The application of aPDT for treating fish infections is restricted to infected fish parts where light can reach, such as the skin. It will not work for systemic infections due to poor light accessibility.

Light penetrability is important for aPDT; hence, in aquaculture, the technique can only work in water that can allow light through (water should be clear and free of debris).

Considering that both faecal matter and uneaten food make the water in ponds murky, the material should be trapped and removed from the system for this technique to be effective. Thus, recirculating aquaculture systems might be required to continuously clean and disinfect aquaculture water.

aPDT is meant to target infectious microorganisms. However, it also damages unintended targets, such as fish tissue and beneficial microorganisms, due to its non-selectivity, which could manifest as side effects such as redness, swelling, and other allergic reactions.


aPDT can inactivate fish pathogenic bacteria, especially Gram-negative bacteria, one of the most important pathogens in aquaculture. Although there are no reports yet of its application in the treatment of fish infections, this technology has the potential for use in aquaculture, especially for surfaces, equipment and aquaculture water disinfection, as it has shown advantages compared to traditional antibiotics. This technology can be effective in water if utilized under recirculating aquaculture systems. This will enable the continuous removal of sludge, allowing for aPDT treatment of water and, ultimately, water reuse.

Though not reported yet in aquaculture, self-disinfecting surfaces utilizing aPDT can go a long way in managing bacterial pathogens. Photosensitizers can be embedded in surface coating materials for activation by light, including sunlight. The possibility of using sunlight and natural photosensitizers could make the technology cheaper. Additionally, the technology can reduce photosensitizer release to the environment and allow for the re-use of the photosensitizer.

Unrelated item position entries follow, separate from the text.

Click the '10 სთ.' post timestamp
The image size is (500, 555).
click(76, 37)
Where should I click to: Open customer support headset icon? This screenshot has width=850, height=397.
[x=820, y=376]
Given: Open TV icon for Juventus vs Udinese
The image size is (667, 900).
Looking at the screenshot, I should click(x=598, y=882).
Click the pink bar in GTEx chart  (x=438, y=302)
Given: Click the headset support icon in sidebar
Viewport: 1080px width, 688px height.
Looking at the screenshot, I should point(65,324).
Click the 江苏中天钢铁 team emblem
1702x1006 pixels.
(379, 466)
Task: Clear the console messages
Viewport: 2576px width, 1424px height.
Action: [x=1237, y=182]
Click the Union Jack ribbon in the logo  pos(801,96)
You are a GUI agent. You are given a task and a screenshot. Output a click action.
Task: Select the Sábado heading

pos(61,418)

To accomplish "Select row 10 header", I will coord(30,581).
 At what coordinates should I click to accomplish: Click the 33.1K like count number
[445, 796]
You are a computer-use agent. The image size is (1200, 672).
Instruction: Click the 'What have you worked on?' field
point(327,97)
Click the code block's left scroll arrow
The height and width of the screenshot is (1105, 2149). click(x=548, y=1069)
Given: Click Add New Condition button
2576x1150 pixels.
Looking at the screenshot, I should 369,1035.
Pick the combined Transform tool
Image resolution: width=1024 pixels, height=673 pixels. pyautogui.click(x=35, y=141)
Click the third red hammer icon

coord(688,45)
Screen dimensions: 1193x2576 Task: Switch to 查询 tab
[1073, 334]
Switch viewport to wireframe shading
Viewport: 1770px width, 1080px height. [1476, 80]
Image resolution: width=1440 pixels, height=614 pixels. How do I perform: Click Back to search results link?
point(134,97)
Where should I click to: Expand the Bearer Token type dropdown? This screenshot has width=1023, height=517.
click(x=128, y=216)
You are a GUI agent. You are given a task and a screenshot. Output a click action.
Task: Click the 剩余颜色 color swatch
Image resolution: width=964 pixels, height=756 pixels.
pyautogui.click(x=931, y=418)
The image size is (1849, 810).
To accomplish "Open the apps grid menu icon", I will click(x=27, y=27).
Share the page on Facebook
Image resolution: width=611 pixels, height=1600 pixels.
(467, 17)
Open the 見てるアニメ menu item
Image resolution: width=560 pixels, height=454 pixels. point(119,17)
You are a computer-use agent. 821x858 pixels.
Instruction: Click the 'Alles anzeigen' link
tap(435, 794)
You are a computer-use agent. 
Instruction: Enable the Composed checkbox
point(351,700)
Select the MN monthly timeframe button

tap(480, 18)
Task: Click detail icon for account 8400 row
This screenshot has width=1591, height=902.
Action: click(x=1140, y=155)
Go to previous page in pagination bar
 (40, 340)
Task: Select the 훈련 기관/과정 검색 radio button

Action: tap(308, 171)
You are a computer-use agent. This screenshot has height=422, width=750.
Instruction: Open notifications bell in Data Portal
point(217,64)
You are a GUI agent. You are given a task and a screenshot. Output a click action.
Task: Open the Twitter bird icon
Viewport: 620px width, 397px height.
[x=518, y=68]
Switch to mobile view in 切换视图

Though some limitations of aPDT, especially when using natural photosensitizers, have been reported, ways to overcome these limitations can be designed. For instance, the use of several photosensitizers simultaneously can enhance antimicrobial effects. The combined photosensitizer may exhibit different photophysical and photochemical characteristics that complement each other. Additionally, aPDT has been combined with other antimicrobial therapies. The application of aPDT in the aquaculture industry still requires significant research and development efforts to ensure its efficacy, safety and scalability.